MOSCOW - The following are analysts' comments on agreements reached on Monday between U.S. President Barack Obama and Russian President Dmitry Medvedev.
ARIEL COHEN, SENIOR RESEARCH FELLOW AT THE HERITAGE
I think the main priority for Obama and Medvedev in terms of arms control has been achieved. They managed to continue the arms control regime between the United States and Russia, this is an area where state interests coincide, so is Afghanistan.
They agreed to disagree on missile defense and they also agreed to continue their differences on Iran. I can't say that this is a fully fledged 'reset' of relations.
It's important Obama did not cede his position on missile defense, there were concerns in Washington it would be traded for no tangible benefits. Hopefully that did not happen.
MARK FITZPATRICK, SENIOR FELLOW FOR NON-PROLIFERATION,
INTERNATIONAL INSTITUTE FOR STRATEGIC STUDIES IN LONDON
This is about what had been expected. It's very good news that the two presidents were able to reach this agreement in time, so that the agreement on a replacement treaty for START will be ready by the end of the year, when START runs out.

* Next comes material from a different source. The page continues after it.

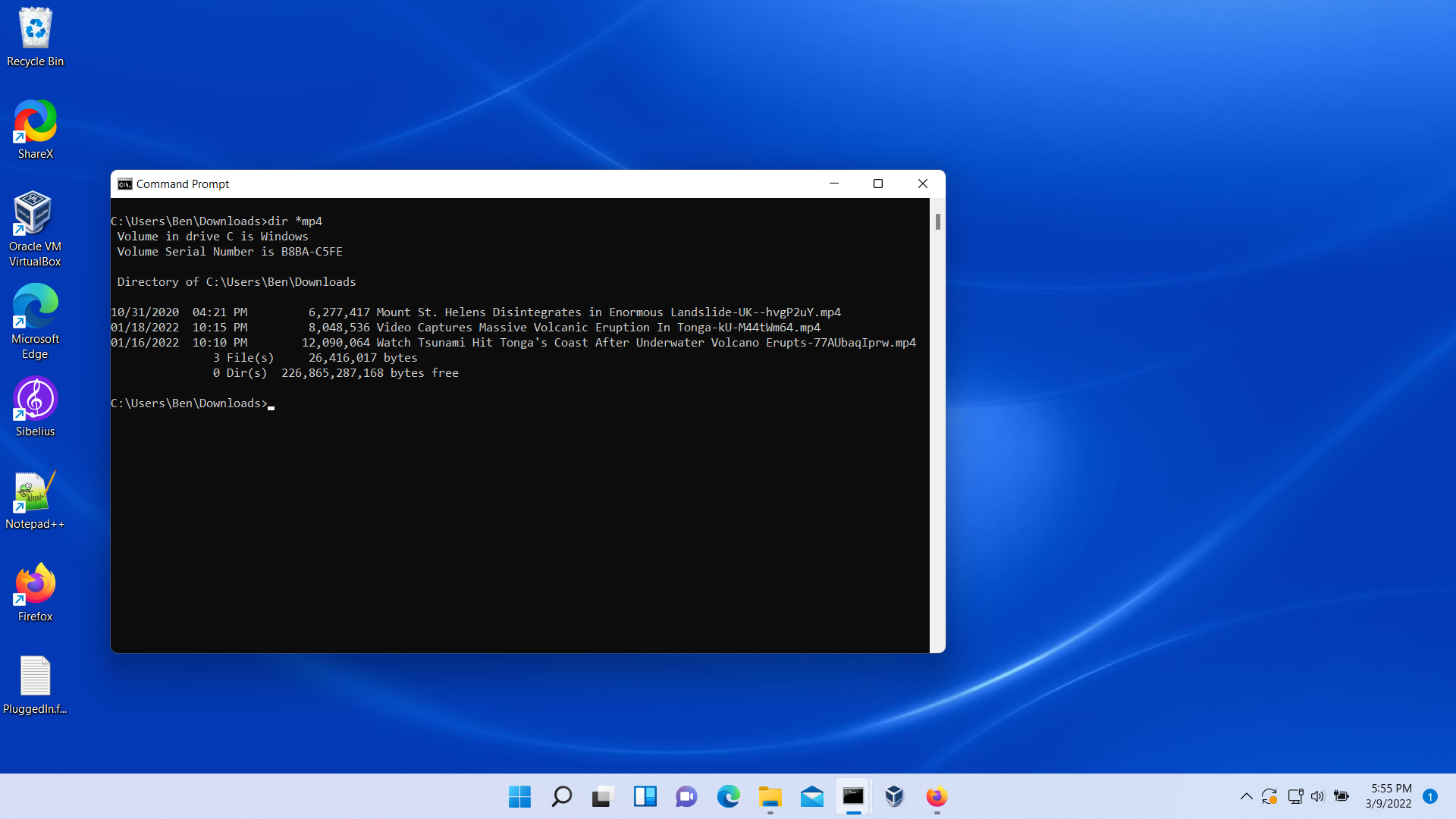This screenshot has height=819, width=1456.
Task: Open the Widgets panel from the taskbar
Action: [x=645, y=796]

The cuts themselves are not that significant. But it does get the ball rolling because arms control has been dead in the water for the last eight years. There's now a prospect for further cuts in the upcoming years.
In terms of the nuclear arms themselves, Russia is reluctant to cut back too far because of its conventional weapons inferiority to the United States and its concerns about U.S. ballistic missile defenses offsetting Russia's deployed nuclear arms.

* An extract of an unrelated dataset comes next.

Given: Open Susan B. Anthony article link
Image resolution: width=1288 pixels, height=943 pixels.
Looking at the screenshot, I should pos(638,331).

FYODOR LUKYANOV, EDITOR OF RUSSIA IN GLOBAL AFFAIRS
The commitment on completing negotiations by the end of the year is quite important but on the other hand it doesn't change much, because we're not on the brink of nuclear war.
By agreeing on Afghanistan and the nuclear treaty they are exhausting the relatively easy areas for cooperation, because these are two areas where their interests are not contradictory, when compared to other areas.
On other topics like Iran and post-Soviet countries, compromises will not be enough and one side must change position, which is therefore more complicated.
We will have a new honeymoon until the end of this year and then it depends on how they succeed in improving the general atmosphere. If so, we can catch up on more sensitive issues, if not, we will go on as usual.
MASHA LIPMAN, POLITICAL ANALYST, CARNEGIE MOSCOW CENTER
On Afghanistan, it's undoubtedly substantial progress for Russia to allow the United States to over-fly its territories and to send munitions, it is certainly progress and clearly an act of goodwill, although obviously Russia will benefit if the U.S. operations succeed.
On START, the situation is trickier, it is very clear and unambiguous that Medvedev wants to link arms reduction and the missile defense issues.
I don't think we should expect a substantial improvement in overall relations, what we see is an unquestionable sea change in the tone and rhetoric. The two sides have different priorities and there are areas of strong dispute between the countries - a huge burden of distrust has built up over the previous years.
Since Putin largely remains the top decision maker in Russia, he remains an embodiment of the sentiment that the United States repeatedly took advantage of Russian weakness during the post-communist era and there is no reason to trust them.
DARYL G. KIMBALL, EXECUTIVE DIRECTOR, ARMS CONTROL
On nuclear arms reductions, the two sides appear to be making good progress but there is far more to be done to conclude this agreement by the end of the year. We anticipate modest cuts in deployed warheads and modest cuts in bombers and other deployment vehicles, but it will be limited because there is limited time before START expires.
Even as they move to wrap up these talks, they should begin to lay the groundwork for a more comprehensive deal covering all warheads, both strategic and tactical that brings them below 1,000 warheads each. That would provide serious momentum to reduce the nuclear threat to the world.